O influenciador tem anotadas todas as promessas feitas e não cumpridas por Marquinhos Trad. Além do famoso compromisso de colocar ar-condicionado em todos os ônibus da cidade — que virou piada entre os moradores de Campo Grande — cita outros 12 assumidos por Trad nas duas eleições, de 2016 e de 2020 (ver lista):
- 1. Asfalto nos bairros Oliveira, União, Girassóis;
- 2. Aulas de inglês desde a 1ª serie;
- 3. Ampliar os projetos de esporte;
- 4. Transparência, com a criação do sistema unificado de prestação de contas municipal;
- 5. Centro de vendas em Anhanduí e área pública de lazer e esporte;
- 6. Retomada e construção de 11 escolas nos seguintes bairros: Popular, Anache, Talismã, Inápolis, Radialista, Oliveira lll, São Conrado e Serraville;
- 7. 2.800 casas populares do programa Moradia Social;
- 8. Revitalização da antiga rodoviária;
- 9. 100% LED nas vias públicas;
- 10. Reforma de todos os terminais de ônibus (com observação de que é contra porque o serviço deve ser feito pelo Consórcio Guaicurus);
- 11. Centro de atenção Psicossocial para dependentes químicos;
- 12. Centro de triagem para cães e gatos vítimas de maus tratos e unidade de pronto atendimento veterinário.
Bruno Ortiz Barbosa afirma que Campo Grande se transformou na cidade das obras abandonadas. Sustenta que a falta de transparência esconde o número exato de quantas obras estão paradas. “Só de escolas são 11 paradas, obras do córrego em frente ao Shopping Norte-Sul, pontos de ônibus nas avenidas Bandeirantes e Brilhante, terminais de ônibus desnecessários na Avenida Marechal Deodoro, entre outras”, relata.
Vereadores omissos
Faz duras críticas à atuação dos 29 vereadores de Campo Grande, segundo ele, encastelados em seus gabinetes, quando deveriam estar em contato constante com a comunidade para resolver os problemas que mais afetam as pessoas. “Representantes do povo apenas no papel. Na prática, não agem. Você reclama e eles nada fazem. Cansei de encaminhar pedidos à Câmara Municipal”, informa.
Acrescenta que ve a Câmara Municipal “omissa” em relação às atribuições para a qual foi criada, como ser fiscal das ações e atos do Executivo. “Não há fiscalização. Há troca de favores, como a nomeação de parentes e amigos em várias secretarias. Não enxergam os gastos públicos. Campo Grande está endividada, sem dinheiro e os vereadores nada veem”, completa.

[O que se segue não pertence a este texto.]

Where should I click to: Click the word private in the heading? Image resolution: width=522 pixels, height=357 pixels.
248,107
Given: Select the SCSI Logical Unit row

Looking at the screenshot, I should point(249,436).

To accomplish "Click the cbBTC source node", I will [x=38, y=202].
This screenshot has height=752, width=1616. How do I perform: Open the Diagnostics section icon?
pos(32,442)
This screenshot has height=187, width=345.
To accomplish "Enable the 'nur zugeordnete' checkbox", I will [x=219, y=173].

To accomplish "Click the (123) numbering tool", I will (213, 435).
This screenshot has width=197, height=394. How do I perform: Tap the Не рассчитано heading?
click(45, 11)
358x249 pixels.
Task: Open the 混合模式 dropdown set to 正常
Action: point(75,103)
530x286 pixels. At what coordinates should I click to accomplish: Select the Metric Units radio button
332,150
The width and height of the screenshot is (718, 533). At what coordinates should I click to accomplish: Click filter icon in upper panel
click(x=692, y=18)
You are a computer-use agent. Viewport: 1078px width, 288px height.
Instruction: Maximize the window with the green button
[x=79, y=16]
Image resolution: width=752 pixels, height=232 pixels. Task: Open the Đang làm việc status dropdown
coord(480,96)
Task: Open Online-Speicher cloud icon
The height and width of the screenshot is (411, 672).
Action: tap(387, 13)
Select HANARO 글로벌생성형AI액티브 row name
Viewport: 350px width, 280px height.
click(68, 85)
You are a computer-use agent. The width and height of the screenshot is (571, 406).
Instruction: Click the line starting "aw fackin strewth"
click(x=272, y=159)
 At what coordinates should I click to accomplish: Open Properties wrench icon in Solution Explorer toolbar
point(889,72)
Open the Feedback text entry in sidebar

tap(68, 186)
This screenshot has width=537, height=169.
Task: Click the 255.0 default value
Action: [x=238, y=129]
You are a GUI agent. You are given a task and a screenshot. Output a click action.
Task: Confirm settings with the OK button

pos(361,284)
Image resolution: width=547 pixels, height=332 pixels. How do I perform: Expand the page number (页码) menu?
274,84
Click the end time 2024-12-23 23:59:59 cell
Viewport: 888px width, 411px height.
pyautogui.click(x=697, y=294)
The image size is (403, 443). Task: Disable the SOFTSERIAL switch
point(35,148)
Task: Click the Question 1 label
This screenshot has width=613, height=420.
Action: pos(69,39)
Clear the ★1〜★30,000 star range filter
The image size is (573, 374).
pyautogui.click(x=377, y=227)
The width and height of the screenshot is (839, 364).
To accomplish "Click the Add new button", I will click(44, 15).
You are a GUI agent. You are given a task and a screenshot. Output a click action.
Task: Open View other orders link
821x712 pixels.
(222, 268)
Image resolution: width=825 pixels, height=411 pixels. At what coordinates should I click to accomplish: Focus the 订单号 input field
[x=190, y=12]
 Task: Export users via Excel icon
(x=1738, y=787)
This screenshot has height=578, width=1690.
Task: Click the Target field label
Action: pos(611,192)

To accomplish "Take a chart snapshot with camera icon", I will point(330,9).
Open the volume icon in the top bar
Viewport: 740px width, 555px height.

Sobre a via-crúcis dos comerciantes da região central devido às obras, Bruno critica a falta de planejamento da prefeitura na execução dos serviços e da ausência de diálogo do prefeito com os comerciantes:
“Falta planejamento. Não teve o mínimo de cuidado com o empreendedor. Não fez um plano de isenção de impostos, incentivo ou investimentos para que os mesmos não fechassem. Muitos sonhos foram desfeitos nesses anos. Muitas lojas fechadas pelas obras no centro e pela pandemia tiveram que pagar impostos. Caos do início ao fim”, protesta.
“Os centros comunitários só servem hoje para cabides de emprego” — Bruno Ortiz Barbosa
Quando criança, lembra, fazia várias atividades promovidas pelos centros comunitários em parceria com a prefeitura. “Hoje, esses locais só servem como cabides de emprego e para ganhar votos”, denuncia o influenciador, que é formado em marketing e pós-graduado em Gestão Pública.
Afirma que o município abandonou vários programas que teriam mantido as crianças da periferia ocupadas. “Hoje, milhares de crianças estão abandonadas e expostas à criminalidade porque o poder público não oferece oportunidades para que elas estejam ocupadas com atividades sadias nessa fase da vida”, conclui Bruno Ortiz, casado e pai da Pérola.